I built a custom dataloader so that I can train or test on a custom dataset. but I have a problem, I don't know how to get the image info or especially the orientation of the image with the same format you are using to pass it to the model.

Can you please tell me how can I get this info for a custom dataset? Thank you.

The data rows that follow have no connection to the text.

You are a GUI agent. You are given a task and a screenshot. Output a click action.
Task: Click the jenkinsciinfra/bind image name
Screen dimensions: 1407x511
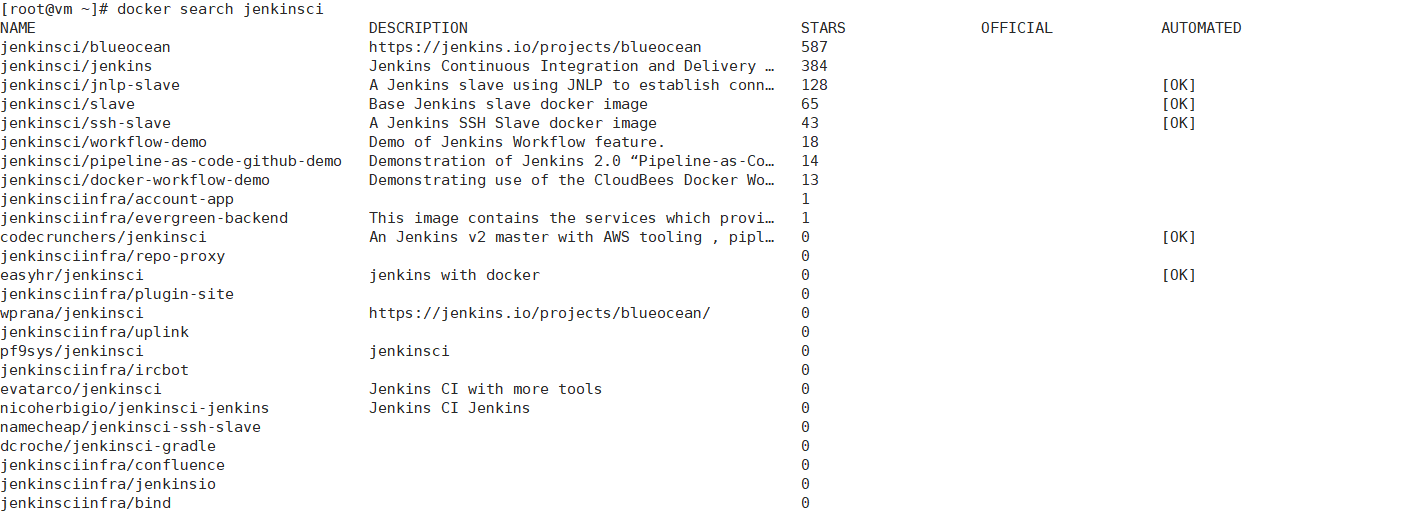click(x=85, y=503)
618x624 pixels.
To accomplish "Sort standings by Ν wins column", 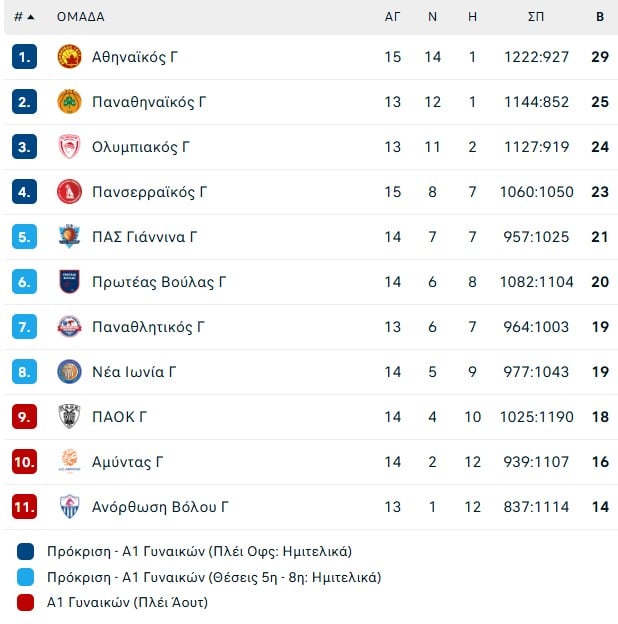I will click(433, 17).

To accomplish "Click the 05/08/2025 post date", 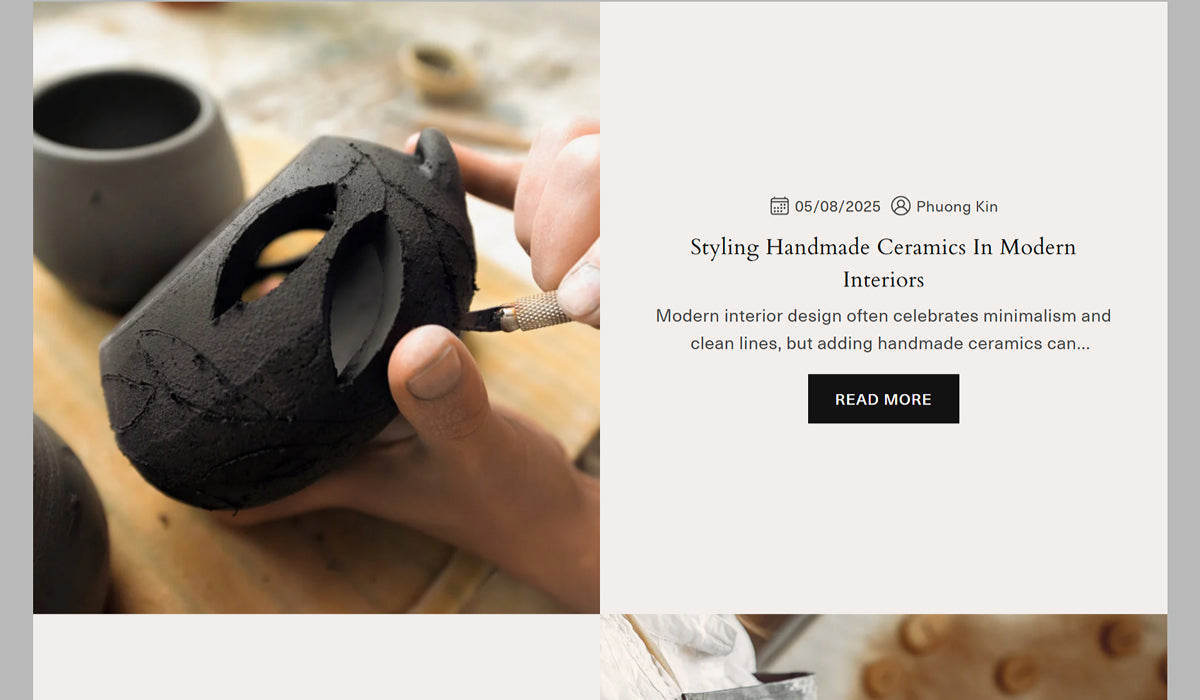I will 838,207.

Tiago-Roxo commented 2 years ago

Hello.

Sorry for the late response.

Perhaps the following file will help in your task: https://drive.google.com/file/d/10yi94NKOmfVYy1UaPMo_THIBB-GwqYOz/view?usp=sharing With this file, we are creating a .pkl (line 123) which is our input for dataset reading, reading the PETA dataset from a .mat, provided by the authors of PETA dataset (lines 49 and 87-89). Note line 101 (dataset.partition.train_info.append(list_img_info)). In this line, we are adding image information to the train partition of our dataset. This image information comes from a dictionary and is grouped in a list, transformed into an np.array (lines 29-42). The key point here is that you can pass your own information (either from this file or reading from a dictionary like we did, in line 84) to a list (i.e., list_img_info) and pass this list to your train and/or test partition, as we did.

If you prepare the information this way, you can reuse (or adapt) our dataset/AttrDataset.py, accessing this information as we did in line 42 (self.image_info). Another aspect is that we pass 7 types of data (resolution, brightness, ..., orientation, lines 29-42 of the file in the link provided), but we only access orientation to train and test our model. We can see this access of information in line 93 of models/base_clock_meta.py (img_orientation = img_info[:,6]). If you want to use more information (e.g., resolution), you can access it here (e.g., img_orientation = img_info[:,0]) and adapt the model to consider this complementary information.